About this exercise: Beginning with the line that contains "Viewport: 750px width, 1334px", transcribe every line down to the end of the entries, exactly, and no other lines.
*** Data supplied ***
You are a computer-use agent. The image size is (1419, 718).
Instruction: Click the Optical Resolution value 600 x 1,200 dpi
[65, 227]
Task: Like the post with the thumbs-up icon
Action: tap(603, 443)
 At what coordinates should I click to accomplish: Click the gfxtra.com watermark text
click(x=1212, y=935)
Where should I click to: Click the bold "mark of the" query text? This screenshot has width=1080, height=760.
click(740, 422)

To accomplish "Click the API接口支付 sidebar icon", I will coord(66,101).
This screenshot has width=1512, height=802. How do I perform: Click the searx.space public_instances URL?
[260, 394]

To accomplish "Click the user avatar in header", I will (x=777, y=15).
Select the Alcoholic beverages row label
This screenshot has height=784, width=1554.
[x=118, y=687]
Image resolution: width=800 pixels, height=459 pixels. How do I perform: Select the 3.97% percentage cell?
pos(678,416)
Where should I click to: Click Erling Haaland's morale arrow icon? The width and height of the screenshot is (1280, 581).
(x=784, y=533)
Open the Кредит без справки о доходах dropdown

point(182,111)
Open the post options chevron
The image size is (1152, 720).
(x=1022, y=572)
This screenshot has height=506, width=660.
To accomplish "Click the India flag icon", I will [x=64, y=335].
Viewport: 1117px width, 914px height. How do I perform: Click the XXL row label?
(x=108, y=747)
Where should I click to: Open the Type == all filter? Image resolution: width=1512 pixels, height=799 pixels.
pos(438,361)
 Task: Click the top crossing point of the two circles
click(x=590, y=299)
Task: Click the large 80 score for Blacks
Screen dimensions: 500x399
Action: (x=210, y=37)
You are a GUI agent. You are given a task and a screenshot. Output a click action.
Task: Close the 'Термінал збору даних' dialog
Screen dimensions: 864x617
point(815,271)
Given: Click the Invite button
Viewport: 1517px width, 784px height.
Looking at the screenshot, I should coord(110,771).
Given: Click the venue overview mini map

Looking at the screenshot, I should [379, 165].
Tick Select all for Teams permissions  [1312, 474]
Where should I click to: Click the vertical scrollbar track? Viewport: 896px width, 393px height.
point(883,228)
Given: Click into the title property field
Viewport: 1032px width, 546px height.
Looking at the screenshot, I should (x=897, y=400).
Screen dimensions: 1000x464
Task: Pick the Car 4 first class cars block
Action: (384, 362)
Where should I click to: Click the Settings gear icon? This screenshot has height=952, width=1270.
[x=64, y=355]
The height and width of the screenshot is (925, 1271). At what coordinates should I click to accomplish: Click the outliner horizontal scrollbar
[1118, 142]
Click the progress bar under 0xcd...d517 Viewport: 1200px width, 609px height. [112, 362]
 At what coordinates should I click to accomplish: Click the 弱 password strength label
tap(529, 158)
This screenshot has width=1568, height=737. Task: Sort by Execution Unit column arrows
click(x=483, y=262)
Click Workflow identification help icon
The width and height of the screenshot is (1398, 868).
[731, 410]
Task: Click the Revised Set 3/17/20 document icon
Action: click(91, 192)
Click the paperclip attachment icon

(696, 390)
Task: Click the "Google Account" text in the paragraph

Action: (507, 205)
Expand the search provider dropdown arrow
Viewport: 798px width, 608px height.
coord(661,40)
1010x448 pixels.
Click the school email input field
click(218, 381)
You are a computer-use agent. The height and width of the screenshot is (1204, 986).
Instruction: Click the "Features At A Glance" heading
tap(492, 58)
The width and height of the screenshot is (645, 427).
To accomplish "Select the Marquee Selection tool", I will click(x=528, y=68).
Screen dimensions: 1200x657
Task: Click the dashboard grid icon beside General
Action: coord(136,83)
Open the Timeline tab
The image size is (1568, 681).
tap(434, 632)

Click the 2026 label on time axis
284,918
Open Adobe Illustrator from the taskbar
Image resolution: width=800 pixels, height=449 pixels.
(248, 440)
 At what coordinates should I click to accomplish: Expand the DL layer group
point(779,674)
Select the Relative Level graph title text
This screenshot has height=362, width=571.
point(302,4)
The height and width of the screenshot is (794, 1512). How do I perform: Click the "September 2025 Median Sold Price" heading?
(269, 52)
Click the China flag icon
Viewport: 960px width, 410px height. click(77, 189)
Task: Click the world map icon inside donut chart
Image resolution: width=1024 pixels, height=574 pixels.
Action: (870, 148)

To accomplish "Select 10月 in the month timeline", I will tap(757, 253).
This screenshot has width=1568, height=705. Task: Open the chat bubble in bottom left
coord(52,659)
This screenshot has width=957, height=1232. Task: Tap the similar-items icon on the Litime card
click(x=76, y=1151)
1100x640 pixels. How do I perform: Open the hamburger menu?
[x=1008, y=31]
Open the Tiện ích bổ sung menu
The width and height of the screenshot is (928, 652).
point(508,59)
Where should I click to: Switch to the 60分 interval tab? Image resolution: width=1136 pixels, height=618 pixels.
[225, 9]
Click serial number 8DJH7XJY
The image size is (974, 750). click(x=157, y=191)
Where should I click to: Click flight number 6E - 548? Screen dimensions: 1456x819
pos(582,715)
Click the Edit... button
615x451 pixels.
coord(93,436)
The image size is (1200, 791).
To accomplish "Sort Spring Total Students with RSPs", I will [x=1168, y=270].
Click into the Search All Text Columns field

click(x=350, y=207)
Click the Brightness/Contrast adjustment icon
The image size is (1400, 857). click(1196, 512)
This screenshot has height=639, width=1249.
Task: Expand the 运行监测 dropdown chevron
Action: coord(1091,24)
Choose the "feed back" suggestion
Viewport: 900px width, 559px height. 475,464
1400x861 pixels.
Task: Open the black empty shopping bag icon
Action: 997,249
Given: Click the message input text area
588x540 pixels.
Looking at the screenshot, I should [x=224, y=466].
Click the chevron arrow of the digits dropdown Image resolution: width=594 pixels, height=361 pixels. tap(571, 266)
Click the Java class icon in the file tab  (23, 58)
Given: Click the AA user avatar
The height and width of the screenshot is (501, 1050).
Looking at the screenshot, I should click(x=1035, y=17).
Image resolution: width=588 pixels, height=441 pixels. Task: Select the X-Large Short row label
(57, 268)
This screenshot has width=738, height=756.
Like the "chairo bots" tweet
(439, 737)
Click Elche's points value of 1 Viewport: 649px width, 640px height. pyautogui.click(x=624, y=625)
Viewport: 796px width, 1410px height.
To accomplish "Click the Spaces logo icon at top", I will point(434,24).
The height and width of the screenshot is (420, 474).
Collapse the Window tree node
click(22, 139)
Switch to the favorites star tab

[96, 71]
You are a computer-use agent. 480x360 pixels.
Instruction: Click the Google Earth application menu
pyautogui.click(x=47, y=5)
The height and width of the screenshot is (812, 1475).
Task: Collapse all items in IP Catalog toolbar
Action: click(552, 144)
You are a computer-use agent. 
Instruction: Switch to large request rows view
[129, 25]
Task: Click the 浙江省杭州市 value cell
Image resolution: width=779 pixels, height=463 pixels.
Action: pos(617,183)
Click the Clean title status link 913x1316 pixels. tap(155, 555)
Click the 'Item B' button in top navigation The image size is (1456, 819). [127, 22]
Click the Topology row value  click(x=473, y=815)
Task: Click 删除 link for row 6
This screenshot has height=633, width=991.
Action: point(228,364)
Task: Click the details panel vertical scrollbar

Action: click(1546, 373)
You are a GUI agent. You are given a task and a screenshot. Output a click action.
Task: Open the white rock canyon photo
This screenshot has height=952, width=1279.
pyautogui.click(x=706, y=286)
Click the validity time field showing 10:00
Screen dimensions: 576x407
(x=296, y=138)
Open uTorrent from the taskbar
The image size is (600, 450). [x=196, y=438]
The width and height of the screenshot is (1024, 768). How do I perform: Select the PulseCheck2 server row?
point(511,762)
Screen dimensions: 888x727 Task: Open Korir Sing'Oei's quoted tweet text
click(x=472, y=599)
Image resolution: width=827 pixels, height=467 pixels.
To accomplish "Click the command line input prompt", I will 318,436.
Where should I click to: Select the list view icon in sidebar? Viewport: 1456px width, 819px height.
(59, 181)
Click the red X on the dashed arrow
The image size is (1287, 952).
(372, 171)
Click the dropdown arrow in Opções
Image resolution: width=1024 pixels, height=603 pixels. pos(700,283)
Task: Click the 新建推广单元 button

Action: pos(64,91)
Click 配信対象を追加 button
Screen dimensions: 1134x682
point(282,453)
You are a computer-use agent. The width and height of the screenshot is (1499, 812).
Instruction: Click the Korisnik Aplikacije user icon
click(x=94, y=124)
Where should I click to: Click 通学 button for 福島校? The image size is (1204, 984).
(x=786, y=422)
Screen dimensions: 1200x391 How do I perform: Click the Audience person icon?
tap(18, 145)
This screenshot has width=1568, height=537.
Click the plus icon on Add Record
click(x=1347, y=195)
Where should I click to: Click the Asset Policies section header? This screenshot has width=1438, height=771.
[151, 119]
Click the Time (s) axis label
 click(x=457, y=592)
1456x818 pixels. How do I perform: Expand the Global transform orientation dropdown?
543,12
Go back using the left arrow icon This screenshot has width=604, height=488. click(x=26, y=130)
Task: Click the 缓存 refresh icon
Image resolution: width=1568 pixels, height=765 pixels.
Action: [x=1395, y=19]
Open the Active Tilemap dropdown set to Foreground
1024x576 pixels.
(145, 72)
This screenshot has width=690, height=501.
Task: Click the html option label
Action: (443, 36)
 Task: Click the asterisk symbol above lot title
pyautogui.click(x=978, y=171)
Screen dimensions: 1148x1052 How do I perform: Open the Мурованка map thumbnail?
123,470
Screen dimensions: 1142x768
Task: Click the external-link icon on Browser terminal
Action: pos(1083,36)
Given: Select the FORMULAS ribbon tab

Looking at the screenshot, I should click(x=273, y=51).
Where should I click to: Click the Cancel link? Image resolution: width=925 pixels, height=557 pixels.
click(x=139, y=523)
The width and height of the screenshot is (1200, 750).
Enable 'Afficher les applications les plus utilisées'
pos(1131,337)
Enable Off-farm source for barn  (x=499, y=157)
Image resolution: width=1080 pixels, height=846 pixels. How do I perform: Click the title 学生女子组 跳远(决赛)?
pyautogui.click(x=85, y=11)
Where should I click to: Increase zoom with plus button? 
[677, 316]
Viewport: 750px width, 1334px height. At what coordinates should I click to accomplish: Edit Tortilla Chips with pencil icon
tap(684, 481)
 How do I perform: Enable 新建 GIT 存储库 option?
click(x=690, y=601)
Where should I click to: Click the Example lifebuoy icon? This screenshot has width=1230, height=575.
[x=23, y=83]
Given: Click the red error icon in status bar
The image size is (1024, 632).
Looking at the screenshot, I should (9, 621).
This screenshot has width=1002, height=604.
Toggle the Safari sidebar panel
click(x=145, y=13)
***
Task output:
Viewport: 750px width, 1334px height. At what coordinates should I click to accomplish: Edit Tortilla Chips with pencil icon
tap(684, 481)
 How do I perform: Enable 新建 GIT 存储库 option?
click(x=690, y=601)
Where should I click to: Click the Example lifebuoy icon? This screenshot has width=1230, height=575.
[x=23, y=83]
Given: Click the red error icon in status bar
The image size is (1024, 632).
Looking at the screenshot, I should (9, 621).
This screenshot has width=1002, height=604.
Toggle the Safari sidebar panel
click(x=145, y=13)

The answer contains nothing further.